_WORK REQUIRED_: In your copy of the entries, please include no pictures and return every word exactly.
[[ EXCERPTED RECORDS open ]]
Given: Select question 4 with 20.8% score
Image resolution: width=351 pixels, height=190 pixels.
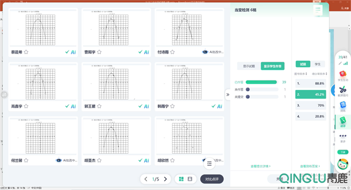Looking at the screenshot, I should [310, 116].
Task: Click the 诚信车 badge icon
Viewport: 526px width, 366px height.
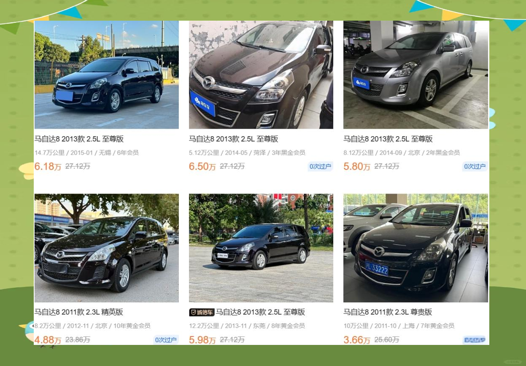Action: click(x=202, y=312)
[[ EXCERPTED RECORDS closed ]]
_TASK RESULT_:
Given: Select question 4 with 20.8% score
Image resolution: width=351 pixels, height=190 pixels.
Looking at the screenshot, I should [310, 116].
Task: Click the 诚信车 badge icon
Viewport: 526px width, 366px height.
Action: click(x=202, y=312)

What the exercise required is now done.